▶ [PROVIDED MATERIAL]

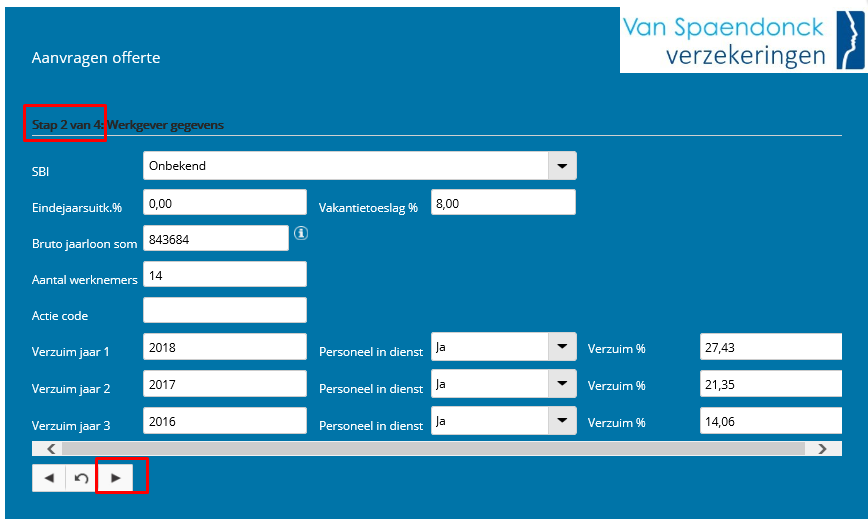Click the undo reset arrow button
The height and width of the screenshot is (526, 868).
[82, 478]

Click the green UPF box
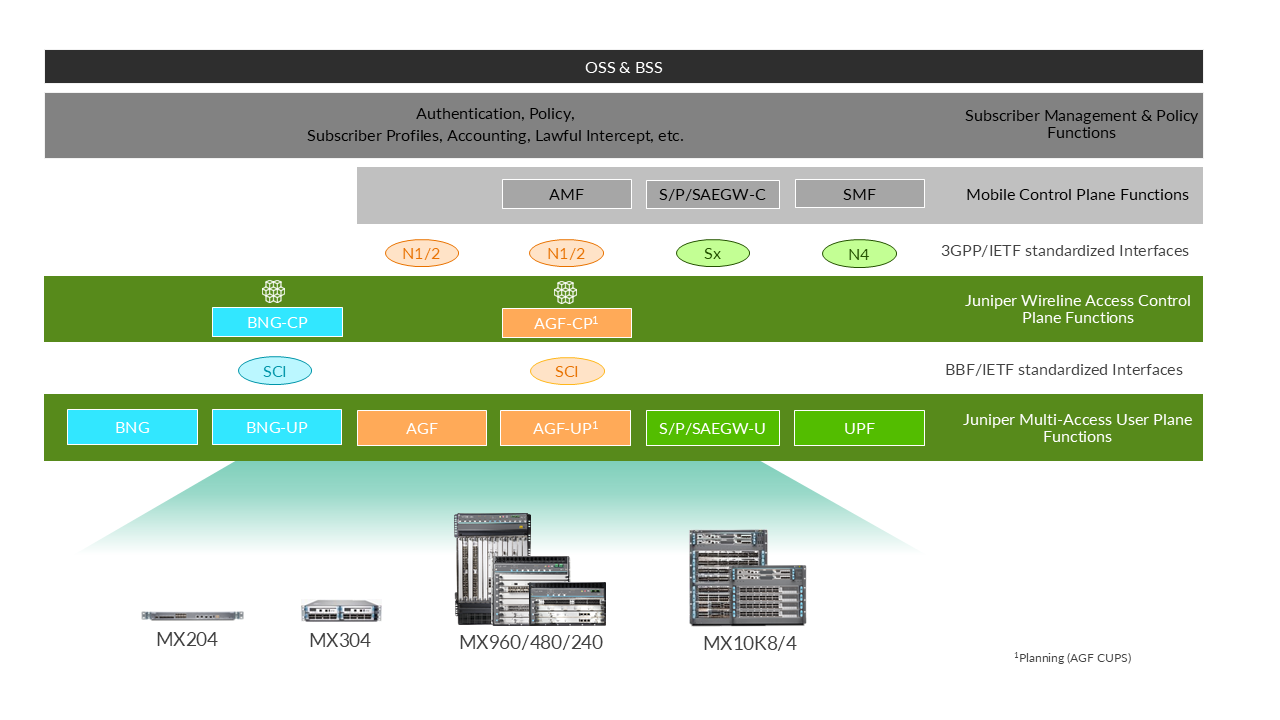[859, 428]

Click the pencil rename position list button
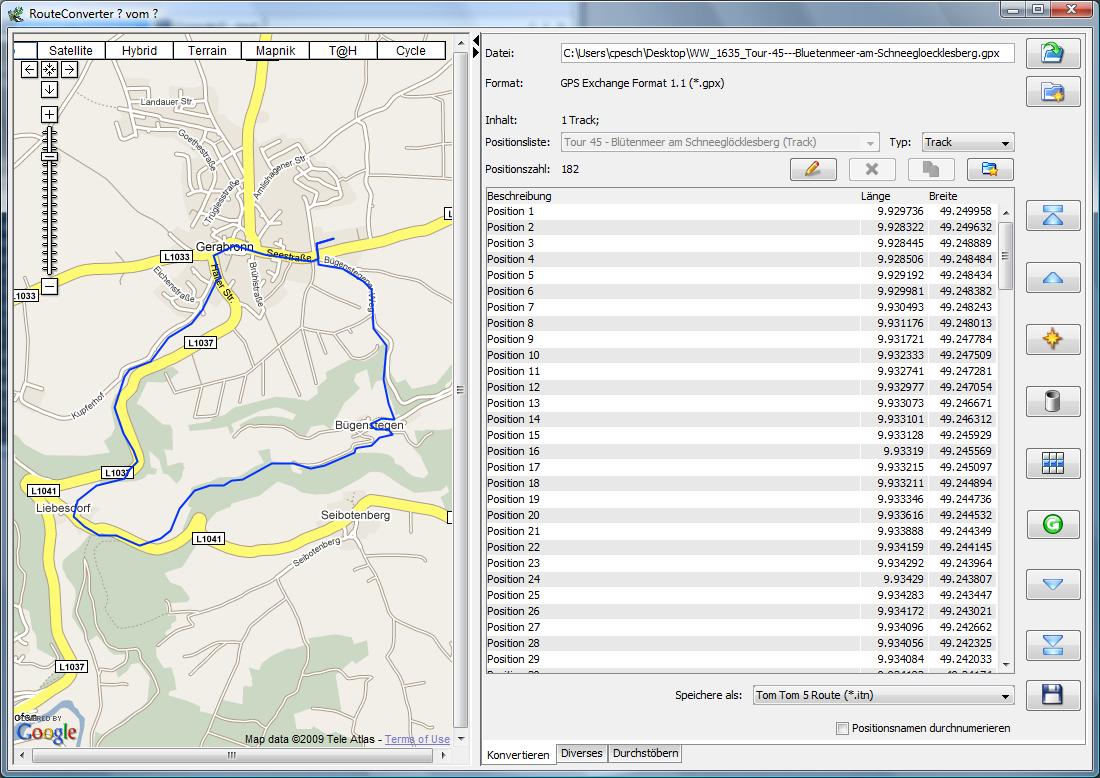(x=812, y=169)
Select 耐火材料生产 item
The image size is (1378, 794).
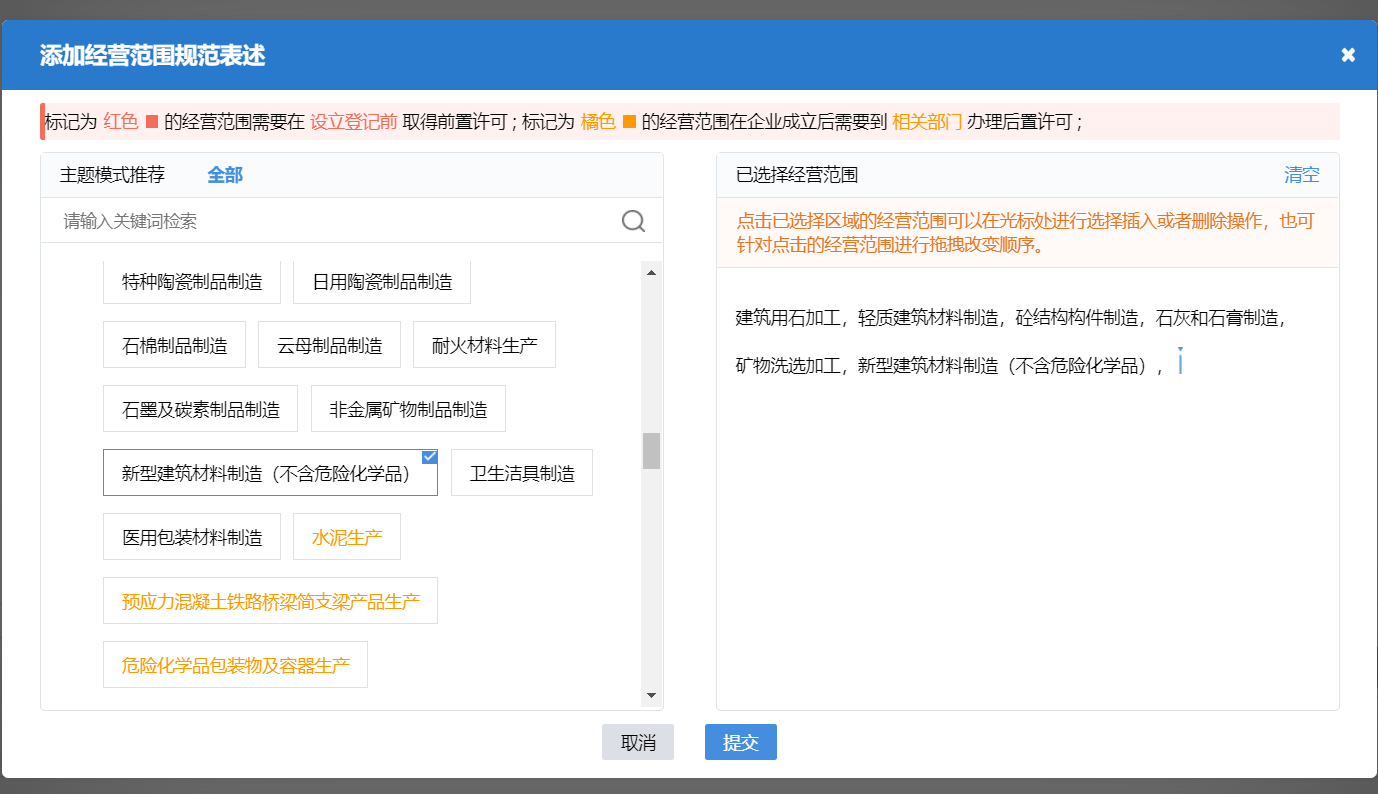point(484,344)
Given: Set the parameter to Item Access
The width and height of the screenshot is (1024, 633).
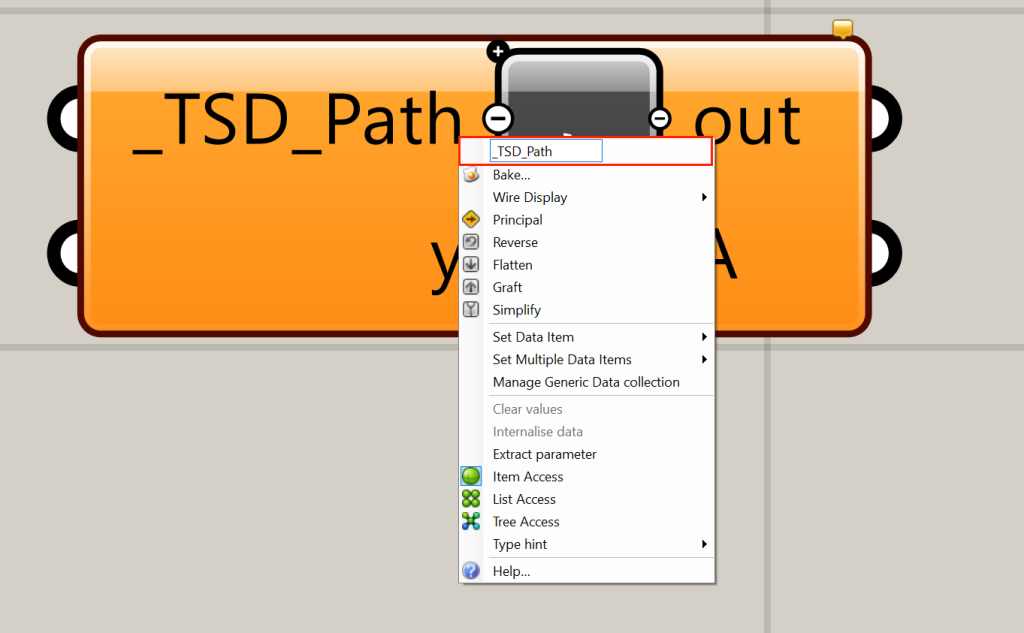Looking at the screenshot, I should [527, 476].
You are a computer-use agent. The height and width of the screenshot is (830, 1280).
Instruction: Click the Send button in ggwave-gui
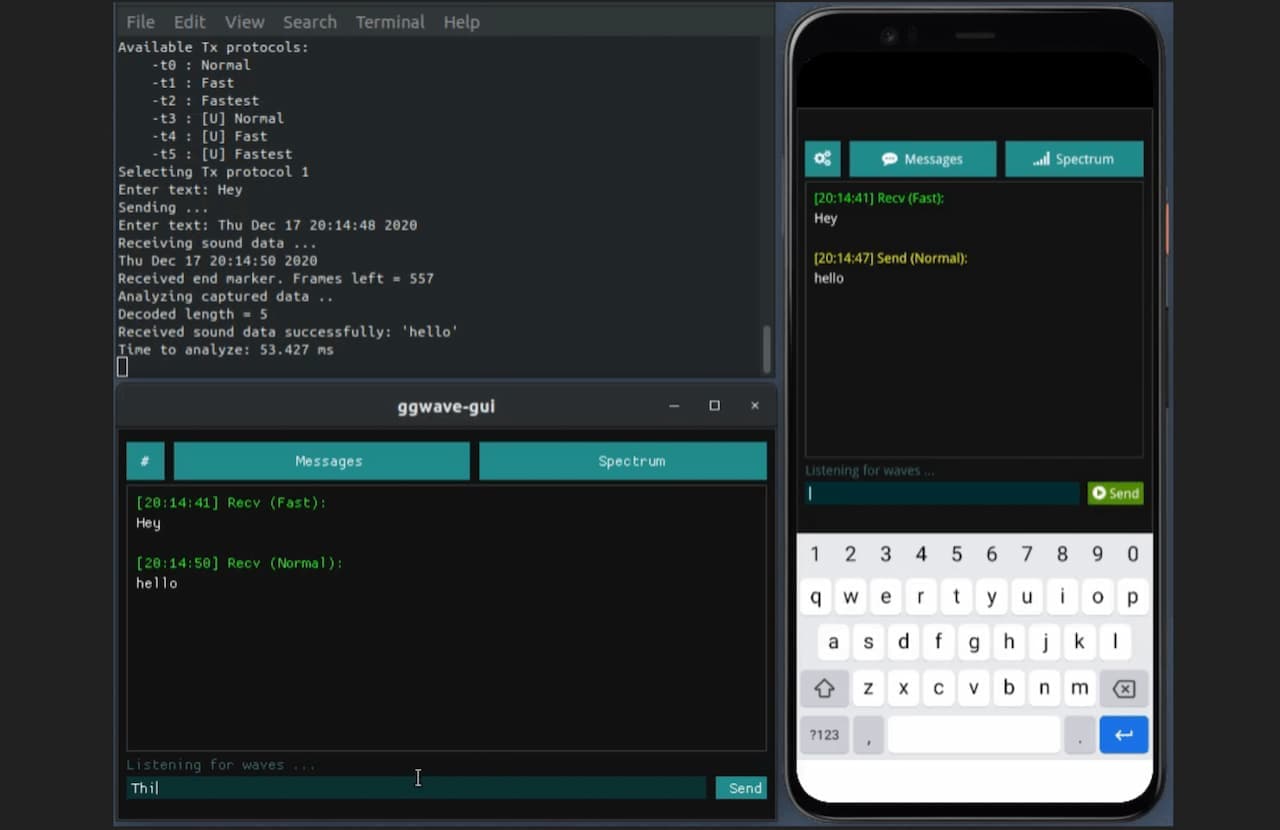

▶ [TASK DETAILS] Give again, word for word, only the lines from the one with "Select 耐火材料生产 item" through the last line of the entries, both included; no pictures go in the copy.

▶ [ANSWER FOR THE TASK]
Select 耐火材料生产 item
The image size is (1378, 794).
point(484,344)
Given: Set the parameter to Item Access
The width and height of the screenshot is (1024, 633).
Looking at the screenshot, I should [527, 476].
You are a computer-use agent. The height and width of the screenshot is (830, 1280).
Instruction: Click the Send button in ggwave-gui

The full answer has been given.